[START OF Data excerpts]
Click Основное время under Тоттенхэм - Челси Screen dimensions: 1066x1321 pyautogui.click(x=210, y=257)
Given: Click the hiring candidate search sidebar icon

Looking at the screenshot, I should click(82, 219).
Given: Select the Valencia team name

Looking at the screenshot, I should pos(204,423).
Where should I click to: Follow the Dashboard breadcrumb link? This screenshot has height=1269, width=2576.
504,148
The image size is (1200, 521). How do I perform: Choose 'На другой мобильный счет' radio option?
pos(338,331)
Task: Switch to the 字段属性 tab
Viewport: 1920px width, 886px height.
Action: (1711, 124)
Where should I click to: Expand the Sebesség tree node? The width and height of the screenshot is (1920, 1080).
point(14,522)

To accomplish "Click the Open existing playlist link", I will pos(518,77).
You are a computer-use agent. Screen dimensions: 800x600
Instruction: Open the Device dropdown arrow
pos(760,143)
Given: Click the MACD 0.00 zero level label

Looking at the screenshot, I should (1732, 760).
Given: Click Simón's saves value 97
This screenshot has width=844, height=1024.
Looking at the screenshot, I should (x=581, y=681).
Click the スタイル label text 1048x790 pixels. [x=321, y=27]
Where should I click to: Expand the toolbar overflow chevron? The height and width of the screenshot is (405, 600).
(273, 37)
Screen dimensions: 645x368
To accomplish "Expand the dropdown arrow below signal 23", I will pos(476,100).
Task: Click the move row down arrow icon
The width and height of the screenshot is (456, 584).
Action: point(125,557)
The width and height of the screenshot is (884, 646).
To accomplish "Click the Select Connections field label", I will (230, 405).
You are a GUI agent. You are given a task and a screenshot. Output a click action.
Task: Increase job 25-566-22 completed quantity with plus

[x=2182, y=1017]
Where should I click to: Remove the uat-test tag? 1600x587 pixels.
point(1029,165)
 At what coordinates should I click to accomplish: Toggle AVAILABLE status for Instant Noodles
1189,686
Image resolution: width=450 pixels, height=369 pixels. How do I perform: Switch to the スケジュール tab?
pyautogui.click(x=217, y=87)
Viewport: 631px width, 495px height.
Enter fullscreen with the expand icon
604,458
[END OF Data excerpts]
# What you need to do
Copy the records out exactly as they appear, every one of them, with nothing changed.

# Task response
Click Основное время under Тоттенхэм - Челси Screen dimensions: 1066x1321 pyautogui.click(x=210, y=257)
Given: Click the hiring candidate search sidebar icon

Looking at the screenshot, I should click(82, 219).
Given: Select the Valencia team name

Looking at the screenshot, I should pos(204,423).
Where should I click to: Follow the Dashboard breadcrumb link? This screenshot has height=1269, width=2576.
504,148
The image size is (1200, 521). How do I perform: Choose 'На другой мобильный счет' radio option?
pos(338,331)
Task: Switch to the 字段属性 tab
Viewport: 1920px width, 886px height.
Action: (1711, 124)
Where should I click to: Expand the Sebesség tree node? The width and height of the screenshot is (1920, 1080).
point(14,522)

To accomplish "Click the Open existing playlist link", I will pos(518,77).
You are a computer-use agent. Screen dimensions: 800x600
Instruction: Open the Device dropdown arrow
pos(760,143)
Given: Click the MACD 0.00 zero level label

Looking at the screenshot, I should (1732, 760).
Given: Click Simón's saves value 97
This screenshot has width=844, height=1024.
Looking at the screenshot, I should (x=581, y=681).
Click the スタイル label text 1048x790 pixels. [x=321, y=27]
Where should I click to: Expand the toolbar overflow chevron? The height and width of the screenshot is (405, 600).
(273, 37)
Screen dimensions: 645x368
To accomplish "Expand the dropdown arrow below signal 23", I will pos(476,100).
Task: Click the move row down arrow icon
The width and height of the screenshot is (456, 584).
Action: point(125,557)
The width and height of the screenshot is (884, 646).
To accomplish "Click the Select Connections field label", I will (230, 405).
You are a GUI agent. You are given a task and a screenshot. Output a click action.
Task: Increase job 25-566-22 completed quantity with plus

[x=2182, y=1017]
Where should I click to: Remove the uat-test tag? 1600x587 pixels.
point(1029,165)
 At what coordinates should I click to accomplish: Toggle AVAILABLE status for Instant Noodles
1189,686
Image resolution: width=450 pixels, height=369 pixels. How do I perform: Switch to the スケジュール tab?
pyautogui.click(x=217, y=87)
Viewport: 631px width, 495px height.
Enter fullscreen with the expand icon
604,458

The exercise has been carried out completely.